What should I say? Hi, Melinda, what’s up? Real cool, like we’re good buddies. Right. The only eye contact we ever made, she laughed at me—that time I got busted for drawing naked women in class. I got your message, Melinda. “What message?” and I’d be screwed. You come here often? “Almost every day, David—I buy all my meat and produce here. I love their lamb cutlets!” C’mon, dork, wise up. I didn’t have to invent a pickup line—she’s the one who invited me to the party. Oh, what big, beautiful breasts you have! Yeah, that’s the ticket! Crap. Why hadn’t I thought about this sooner?

Maybe I could compliment her on her clothes—girls always liked that, didn’t they? So pay attention to what she’s wearing. She liked those real fuzzy sweaters. That’s option one.

 But what the hell would we talk about? What did I do that she’d have any interest in? Art? Chess? Baseball? How’bout them Yanks? No, she dated jocks—I’d look pretty lame next to them. I hated to admit it, but I was as big a nerd as Harry Baldwin. Why the hell did she pick on me?

What did she like? Clothes, jocks, cars, rock ‘n roll—I was screwed again. Man, we were like total opposites! Kissing—I’d bet we were both interested in… holy shit, there she was!

I glanced at my watch—it was a quarter of two. Melinda and Candy strolled down Cherry toward Klapfish’s, yacking away like nothing was up. Maybe this was going to happen after all—by the end of the day, I could be dating those knockers! My heart was beating a Latin tango and a brand new trickle of sweat that wasn’t from the heat ran down my side. I heard a buzzing in my ears and I took a couple deep breaths.

But Candy was with her. If I was going to make a fool of myself, it sure as hell wouldn’t be in front of a witness. The two girls disappeared into the store. They were inside a long time—I couldn’t blame them, it was air conditioned. When they emerged, they had sodas. I glanced at my watch. It had only been five minutes.
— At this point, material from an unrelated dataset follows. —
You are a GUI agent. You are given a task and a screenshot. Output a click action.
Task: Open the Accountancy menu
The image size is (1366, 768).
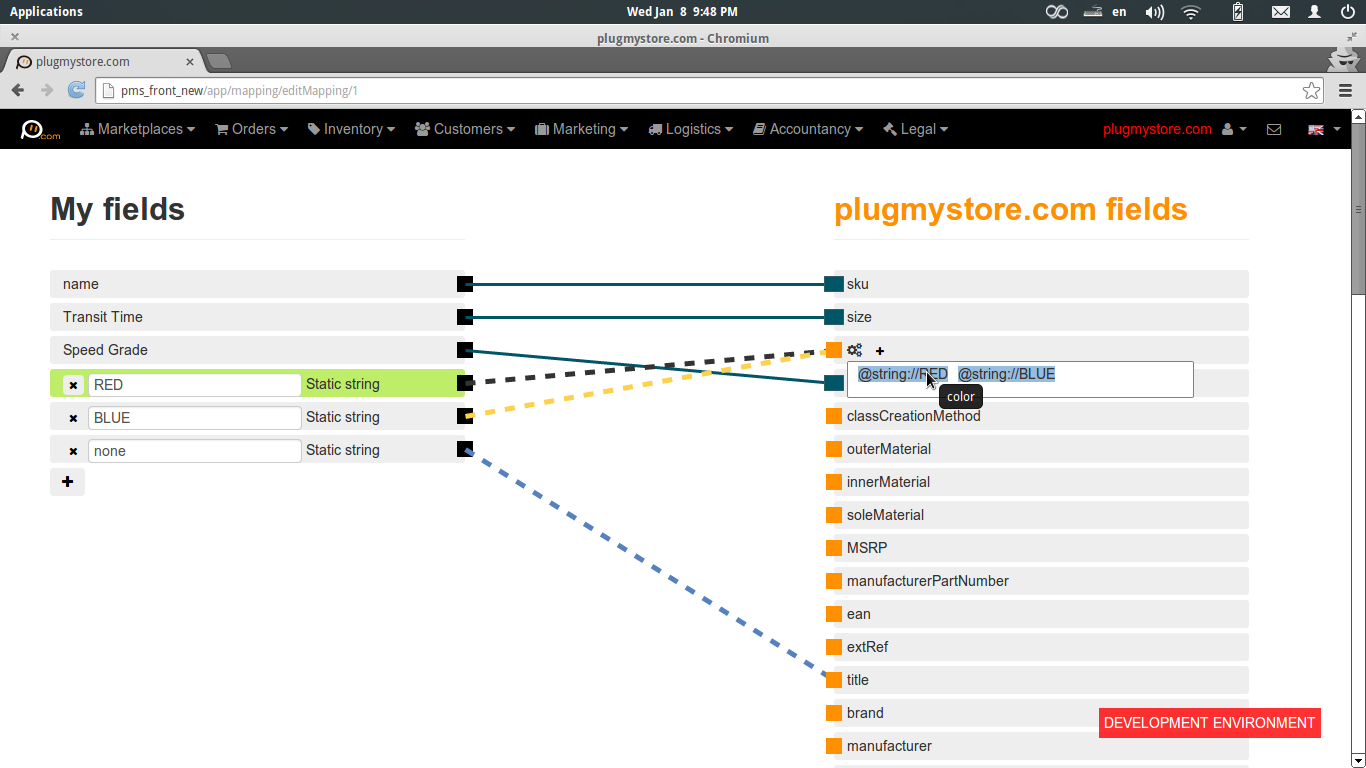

Melinda squatted on the stoop and unrolled a magazine. They chatted for a minute, then Candy took off again down the street. Melinda was sitting down. That was good—it wouldn’t be so obvious I was a foot shorter than her.

I edged back between the houses and raced around to Oakland Street. I slowed, tugged my jeans up a bit and walked up to the light at Cherry. Melinda had her nose buried in the magazine and didn’t look up. I crossed the street and sidled up to the stoop.

Okay, option one: compliment her clothes. Oh, no! She was wearing a plain white T-shirt—just like me! And cut-off jeans. What could I say?

Suddenly she looked up at me and I jumped. “Oh, hi, David.”

What was option two? Crap, there was no option two. I had to go with the compliment and tough it out. “Hi Melinda. I like your T-shirt. It’s so… white.”

Her eyebrows rose and she looked down at her shirt. When she looked up, her brows were furrowed in confusion. I was dead already. Then she let out a squeal and a hiccup, pointing at me and smiling. “That’s funny. I like that! Mark said you were funny.”

Apparently the squeal and hiccup was a laugh. Somehow, I’d made it to first base. “Funny ha-ha or funny odd?”

“Both.”

“Oh.”

We stared at each other. She looked me up and down; I already had her every feature memorized, from the short gold curly hair to the mile-long legs to the mole on her left ankle. I couldn’t decide what to do with my hands, alternately stuffing them in my pockets and clasping them behind my back like I was in the principal’s office awaiting sentence.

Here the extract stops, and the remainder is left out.